I have published three technical blogs about protocol buffer. The first one introduces the Protocol buffer language specification, the next two articles provide some relatively practical and simple examples based on C ++ and Java respectively. Due to the recent high work pressure, it is indeed difficult for me to continue writing this blog for a few days. But every time you think of a good ending, there is no failure at the beginning, the final decision should be done with the best efforts, rather than leaving any regrets.
The content of this blog will be taken entirely from the official Google documentation. It only adds appropriate annotations for some technical points that are relatively difficult to understand. However, due to limited technical capabilities, if the explanation is incorrect, please correct me.
This is a document that allows you to know protocol buffer as well. Even if you do not know the technical details and processing mechanisms, you can still use it in your applications.ProgramProtocol buffer is used normally. However, I believe that in-depth understanding of these details and mechanisms will not only allow you to better use and control protocol buffer, in addition, we can deeply feel the wisdom and superb programming skills of Google engineers. Therefore, in my opinion, in-depth study is of great benefit to the improvement of our programming capabilities and broaden our thinking. As a result, there are thousands of miles.

1. simple message encoding layout:
Let's take a look at the following message definition example in the queue:
Message test1 {
Required int32 A = 1;
}
Suppose we set the value of field a to 150 (decimal) in the application, and then serialize the object to the binary file. You can see that the data in the file is:
08 96 01
What are the meanings of these three bytes? What encoding rules do they follow? Let's wait and see.

Ii. Base 128 varints:
Before understanding the Protocol buffer encoding rules, you must first understand varints. Varints is a method that uses one or more bytes to represent integer data. The smaller the value itself, the less bytes it occupies.

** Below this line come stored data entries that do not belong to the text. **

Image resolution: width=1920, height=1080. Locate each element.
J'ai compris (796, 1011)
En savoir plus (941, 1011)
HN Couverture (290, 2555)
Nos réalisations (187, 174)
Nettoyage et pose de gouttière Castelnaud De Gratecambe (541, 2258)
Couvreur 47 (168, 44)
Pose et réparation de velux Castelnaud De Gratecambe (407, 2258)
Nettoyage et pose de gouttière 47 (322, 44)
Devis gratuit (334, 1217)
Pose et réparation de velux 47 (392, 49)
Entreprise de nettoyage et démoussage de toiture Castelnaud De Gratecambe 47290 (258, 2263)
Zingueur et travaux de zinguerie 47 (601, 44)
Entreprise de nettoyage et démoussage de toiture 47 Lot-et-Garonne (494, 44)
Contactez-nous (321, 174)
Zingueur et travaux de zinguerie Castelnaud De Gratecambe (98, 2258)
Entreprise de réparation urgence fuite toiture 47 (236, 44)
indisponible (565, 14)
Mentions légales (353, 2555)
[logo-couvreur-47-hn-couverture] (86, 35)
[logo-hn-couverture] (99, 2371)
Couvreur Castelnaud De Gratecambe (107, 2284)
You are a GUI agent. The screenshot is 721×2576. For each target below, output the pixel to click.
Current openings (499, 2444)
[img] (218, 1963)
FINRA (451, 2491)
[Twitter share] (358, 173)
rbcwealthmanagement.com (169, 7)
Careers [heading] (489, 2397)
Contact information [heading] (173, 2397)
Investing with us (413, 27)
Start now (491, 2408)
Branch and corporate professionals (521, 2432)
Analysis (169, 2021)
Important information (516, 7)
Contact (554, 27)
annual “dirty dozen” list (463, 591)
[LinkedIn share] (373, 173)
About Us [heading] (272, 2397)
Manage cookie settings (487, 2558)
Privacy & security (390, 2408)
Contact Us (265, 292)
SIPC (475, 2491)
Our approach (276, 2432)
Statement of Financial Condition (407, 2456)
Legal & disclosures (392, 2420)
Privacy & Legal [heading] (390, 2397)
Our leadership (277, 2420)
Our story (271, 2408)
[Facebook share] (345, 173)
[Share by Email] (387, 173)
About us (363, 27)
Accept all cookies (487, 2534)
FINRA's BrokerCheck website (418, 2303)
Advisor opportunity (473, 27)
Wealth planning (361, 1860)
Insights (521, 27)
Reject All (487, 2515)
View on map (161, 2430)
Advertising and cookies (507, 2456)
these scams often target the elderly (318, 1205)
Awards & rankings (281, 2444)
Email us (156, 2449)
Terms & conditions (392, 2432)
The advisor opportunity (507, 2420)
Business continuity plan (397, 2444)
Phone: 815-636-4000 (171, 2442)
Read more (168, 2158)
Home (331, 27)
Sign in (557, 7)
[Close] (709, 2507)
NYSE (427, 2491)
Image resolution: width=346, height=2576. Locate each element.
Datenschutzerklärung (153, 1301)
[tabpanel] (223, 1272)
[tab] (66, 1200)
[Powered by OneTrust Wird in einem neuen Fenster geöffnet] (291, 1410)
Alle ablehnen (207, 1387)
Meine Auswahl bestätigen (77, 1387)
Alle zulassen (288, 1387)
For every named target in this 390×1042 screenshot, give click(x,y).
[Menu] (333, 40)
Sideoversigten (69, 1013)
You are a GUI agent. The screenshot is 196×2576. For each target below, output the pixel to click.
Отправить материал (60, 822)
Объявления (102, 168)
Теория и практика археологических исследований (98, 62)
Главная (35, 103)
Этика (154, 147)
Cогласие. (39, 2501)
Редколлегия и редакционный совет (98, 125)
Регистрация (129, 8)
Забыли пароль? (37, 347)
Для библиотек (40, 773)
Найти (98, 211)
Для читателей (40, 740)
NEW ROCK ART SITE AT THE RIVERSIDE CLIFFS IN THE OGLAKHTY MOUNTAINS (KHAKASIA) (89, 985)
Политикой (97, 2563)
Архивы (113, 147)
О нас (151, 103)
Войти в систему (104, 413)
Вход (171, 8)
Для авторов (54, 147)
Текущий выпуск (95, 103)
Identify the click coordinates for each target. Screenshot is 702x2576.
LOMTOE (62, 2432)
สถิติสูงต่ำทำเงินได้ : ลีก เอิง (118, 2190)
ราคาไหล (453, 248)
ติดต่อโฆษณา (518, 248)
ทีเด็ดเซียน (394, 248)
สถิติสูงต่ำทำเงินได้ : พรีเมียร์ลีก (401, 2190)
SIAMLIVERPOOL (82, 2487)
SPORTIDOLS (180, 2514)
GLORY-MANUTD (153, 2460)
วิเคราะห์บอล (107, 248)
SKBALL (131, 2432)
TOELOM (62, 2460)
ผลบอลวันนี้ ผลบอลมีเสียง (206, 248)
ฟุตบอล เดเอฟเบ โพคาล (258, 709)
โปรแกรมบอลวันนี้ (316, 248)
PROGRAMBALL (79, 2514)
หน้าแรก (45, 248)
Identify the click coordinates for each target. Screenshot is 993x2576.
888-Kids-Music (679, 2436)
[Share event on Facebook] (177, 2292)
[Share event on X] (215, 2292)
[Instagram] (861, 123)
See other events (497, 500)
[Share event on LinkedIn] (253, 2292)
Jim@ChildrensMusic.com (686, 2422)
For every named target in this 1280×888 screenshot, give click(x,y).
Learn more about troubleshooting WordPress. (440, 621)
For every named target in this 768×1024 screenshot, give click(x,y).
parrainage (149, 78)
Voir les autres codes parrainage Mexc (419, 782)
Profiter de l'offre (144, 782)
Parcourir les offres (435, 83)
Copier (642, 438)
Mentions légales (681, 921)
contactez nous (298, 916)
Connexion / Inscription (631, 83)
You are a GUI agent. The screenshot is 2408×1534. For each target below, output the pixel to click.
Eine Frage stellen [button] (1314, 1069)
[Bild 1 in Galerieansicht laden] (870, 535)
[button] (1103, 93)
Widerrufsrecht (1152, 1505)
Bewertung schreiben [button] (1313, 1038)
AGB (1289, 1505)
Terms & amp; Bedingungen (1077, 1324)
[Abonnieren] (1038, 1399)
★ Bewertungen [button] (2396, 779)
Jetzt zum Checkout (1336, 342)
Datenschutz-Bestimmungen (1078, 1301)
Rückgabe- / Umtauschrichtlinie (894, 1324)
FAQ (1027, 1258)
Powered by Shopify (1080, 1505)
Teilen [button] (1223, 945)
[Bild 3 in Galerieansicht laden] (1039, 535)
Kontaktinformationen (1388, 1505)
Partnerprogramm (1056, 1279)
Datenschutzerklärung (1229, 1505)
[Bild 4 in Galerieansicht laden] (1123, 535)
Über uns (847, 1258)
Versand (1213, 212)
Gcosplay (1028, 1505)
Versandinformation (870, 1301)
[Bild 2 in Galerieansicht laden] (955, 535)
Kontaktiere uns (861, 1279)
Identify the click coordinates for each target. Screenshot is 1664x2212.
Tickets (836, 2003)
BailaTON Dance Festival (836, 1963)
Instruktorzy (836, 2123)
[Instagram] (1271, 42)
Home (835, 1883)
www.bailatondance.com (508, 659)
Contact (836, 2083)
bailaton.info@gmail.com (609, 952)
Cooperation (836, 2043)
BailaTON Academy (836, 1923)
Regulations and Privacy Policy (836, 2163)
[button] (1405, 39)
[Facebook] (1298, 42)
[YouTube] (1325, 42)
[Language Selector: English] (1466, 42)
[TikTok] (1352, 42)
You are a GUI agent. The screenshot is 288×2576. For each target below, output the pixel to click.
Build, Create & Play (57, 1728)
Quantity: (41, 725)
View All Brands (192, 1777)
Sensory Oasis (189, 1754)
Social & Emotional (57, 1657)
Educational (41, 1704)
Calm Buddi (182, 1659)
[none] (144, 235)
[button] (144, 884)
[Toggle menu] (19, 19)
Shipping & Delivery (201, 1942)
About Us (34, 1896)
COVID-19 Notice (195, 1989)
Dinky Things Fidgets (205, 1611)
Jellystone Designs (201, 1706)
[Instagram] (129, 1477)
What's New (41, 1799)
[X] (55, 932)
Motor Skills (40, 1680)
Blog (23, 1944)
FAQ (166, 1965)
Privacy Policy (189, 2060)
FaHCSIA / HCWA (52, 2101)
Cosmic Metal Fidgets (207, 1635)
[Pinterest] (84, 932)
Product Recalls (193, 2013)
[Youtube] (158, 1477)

In varint, each byte except the last one contains An MSB (most significant bit) setting (using the highest bit ), this indicates whether the subsequent bytes are used together with the current byte to represent the same integer value. The other seven bytes are used to store the data. Therefore, we can briefly explain base 128. Generally, integer values are expressed in bytes, with each byte being 8 bits, that is, base 256. However, in Protocol buffer encoding, the highest bit is MSB, and only the last seven digits store the actual data. Therefore, we call it base 128 (the 7th Power of 2 ).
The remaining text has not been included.